_What you have to do_. Copy task for the material below: print the line with "Given: Close the Revoke permissions dialog" and every line after it to the end, exactly as written, without the pictures.

_Supplied material_.
• • •

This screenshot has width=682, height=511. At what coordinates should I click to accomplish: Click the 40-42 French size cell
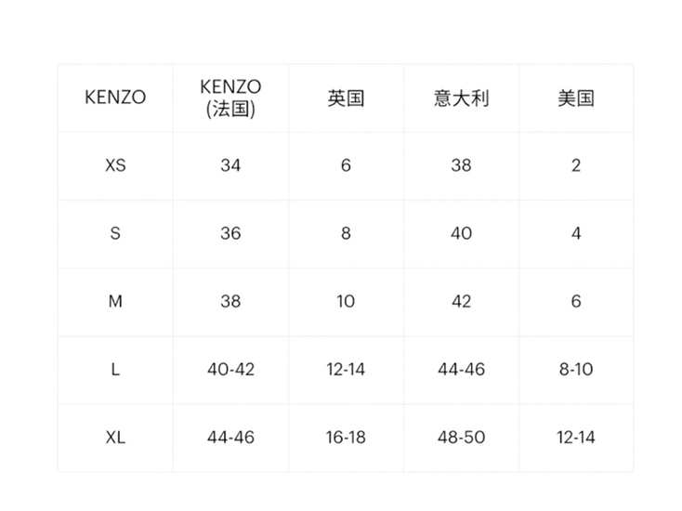pyautogui.click(x=230, y=369)
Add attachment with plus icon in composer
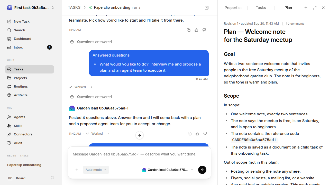Viewport: 329px width, 185px height. 77,170
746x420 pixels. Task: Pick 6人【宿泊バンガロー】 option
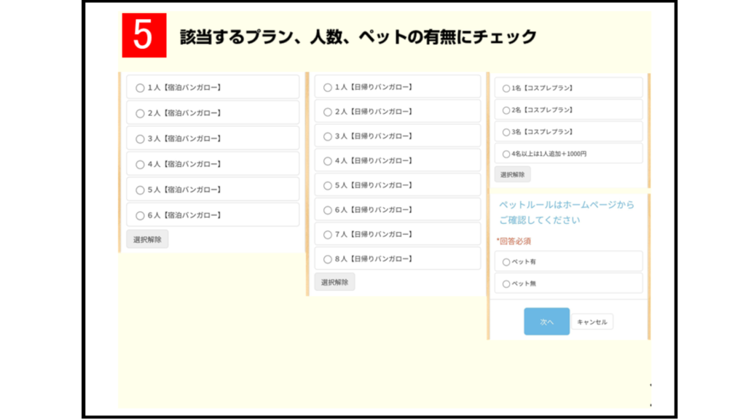click(x=140, y=215)
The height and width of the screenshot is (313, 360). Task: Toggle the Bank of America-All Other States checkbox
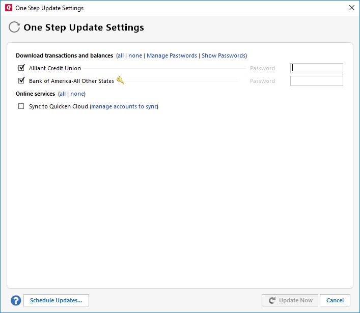[21, 80]
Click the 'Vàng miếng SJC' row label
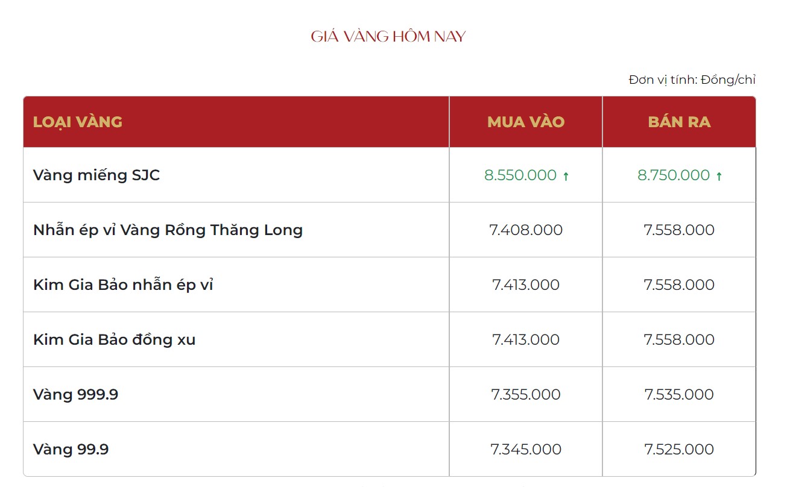This screenshot has width=790, height=487. pyautogui.click(x=96, y=175)

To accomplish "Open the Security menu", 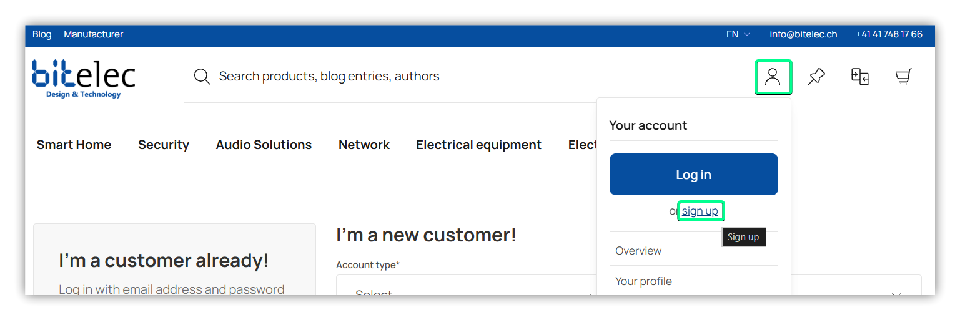I will pyautogui.click(x=164, y=145).
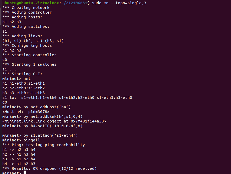
Task: Click the 'pingall' command text
Action: pos(32,140)
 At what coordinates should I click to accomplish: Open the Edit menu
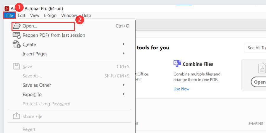(21, 15)
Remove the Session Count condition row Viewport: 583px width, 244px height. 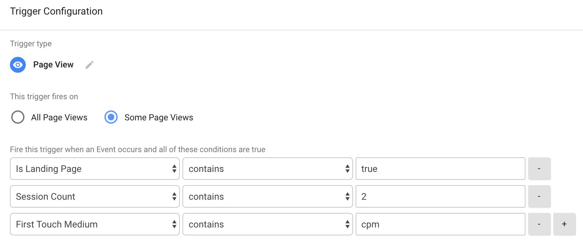[x=539, y=196]
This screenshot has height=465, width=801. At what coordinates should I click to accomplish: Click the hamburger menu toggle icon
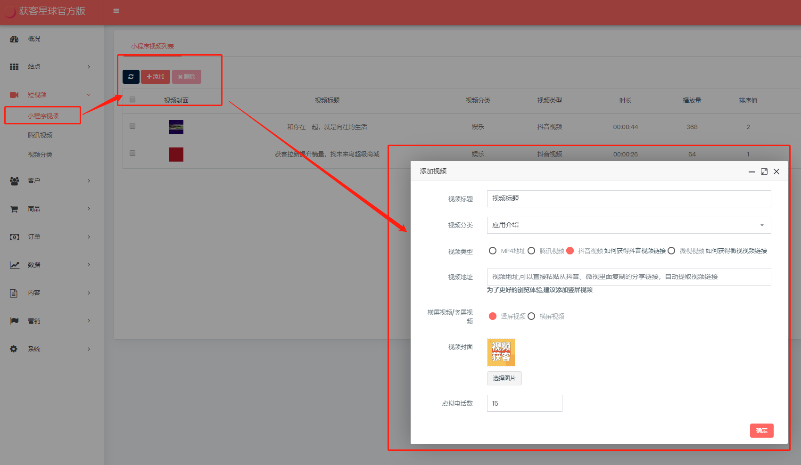point(116,11)
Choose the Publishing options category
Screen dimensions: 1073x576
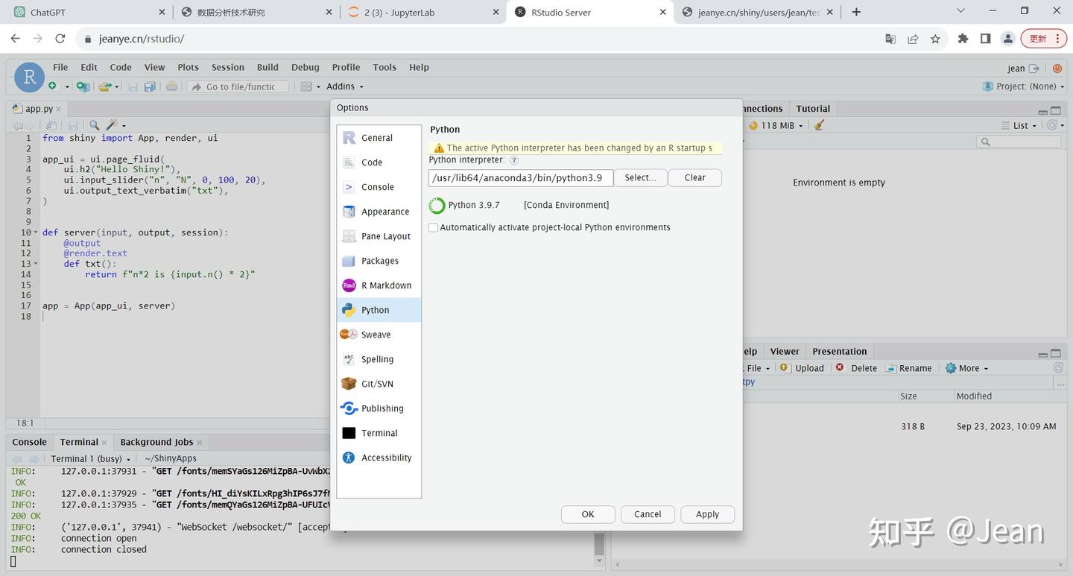tap(379, 408)
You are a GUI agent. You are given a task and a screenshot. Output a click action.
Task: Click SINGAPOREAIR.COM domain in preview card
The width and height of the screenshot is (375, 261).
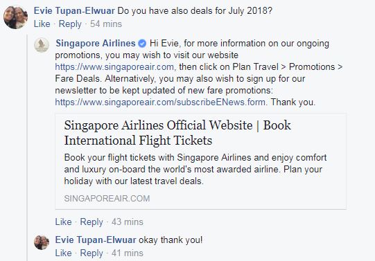tap(107, 199)
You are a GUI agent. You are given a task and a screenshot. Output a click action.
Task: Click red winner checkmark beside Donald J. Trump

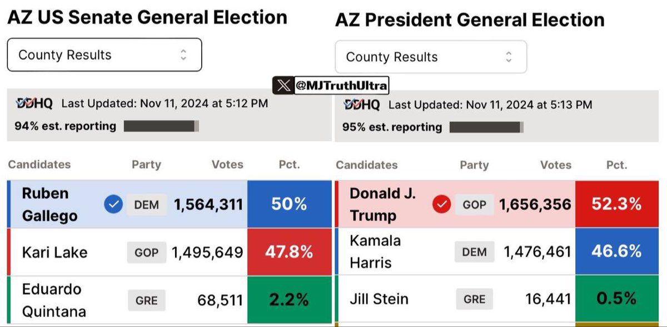pyautogui.click(x=441, y=205)
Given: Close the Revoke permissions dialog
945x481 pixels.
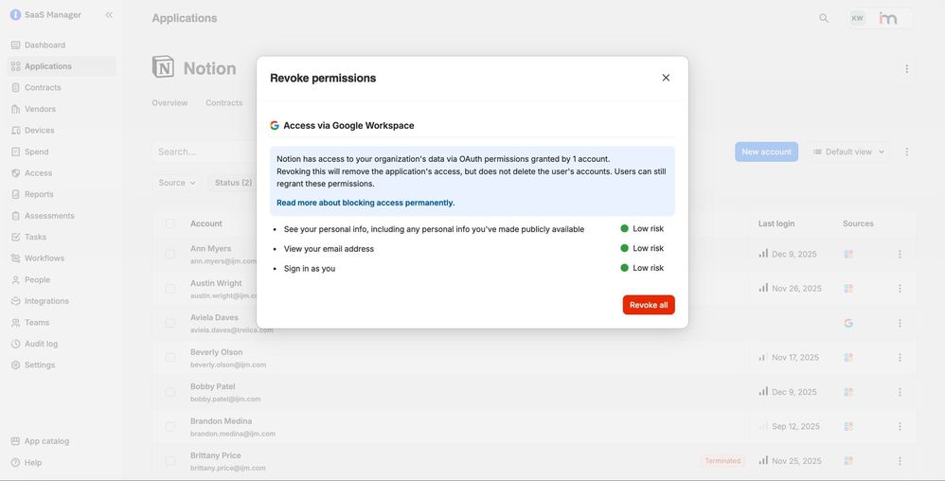Looking at the screenshot, I should [x=666, y=78].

• • •

_Written answer_.
Given: Close the Revoke permissions dialog
945x481 pixels.
Looking at the screenshot, I should [x=666, y=78].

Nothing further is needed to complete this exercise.